The November PPI for inputs to construction industries—a weighted average of all materials used by contractors—had fallen 2.3 percent over the past 12 months but was flat over the past three months and rose 0.6 percent from October to November alone. Specifically, significant one- and three-month increases in the price indexes include diesel fuel (+ 6.3 percent over one month and +6.4 percent over three months); copper and brass mill shapes (+4.6 percent and +11.3 percent); steel mill products (-1.6 percent and +4.1 percent); aluminum mill shapes (0 percent and +1.3 percent); and insulation materials (+0.3 percent and +0.6 percent).
"All of these items had dropped in price compared to a year ago but the declines have bottomed out or reversed," Simonson says. "More increases are likely soon, as the dollar loses value and construction picks up in key foreign markets."
His advice for multifamily developers?
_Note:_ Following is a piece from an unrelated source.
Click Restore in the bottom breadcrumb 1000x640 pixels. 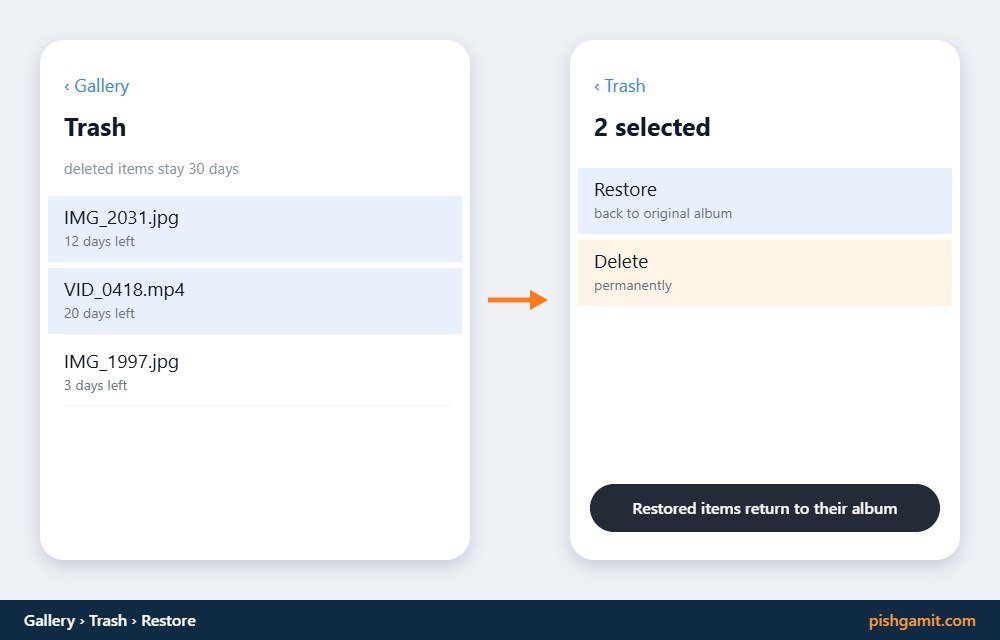click(168, 620)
It’s a good time to invest in upgrading existing properties. “You can [still] get inexpensive materials and abundant labor, and you need to make your place attractive in order to hold on or bring in new occupants whether they are tenants or condo buyers.”
If developers are lucky, these inexpensive materials might be available longer than the PPI index indicates. "I expect that, in aggregate, material costs may increase a few percentage points in 2010 but this will continue to be offset by reduced labor cost as unemployment in the construction industry remains north of 20 percent," says Mike Schlegel, president of Greenbelt, Md.-based Bozzuto Construction Co. "I do not expect to see any sharp increases in demand for construction materials until we are well into 2011. Even if we do experience a sharp recovery, it will take the private sector six-plus months to get projects closed and started. There is plenty of excess capacity in the material and labor market to absorb any short term increases in demand."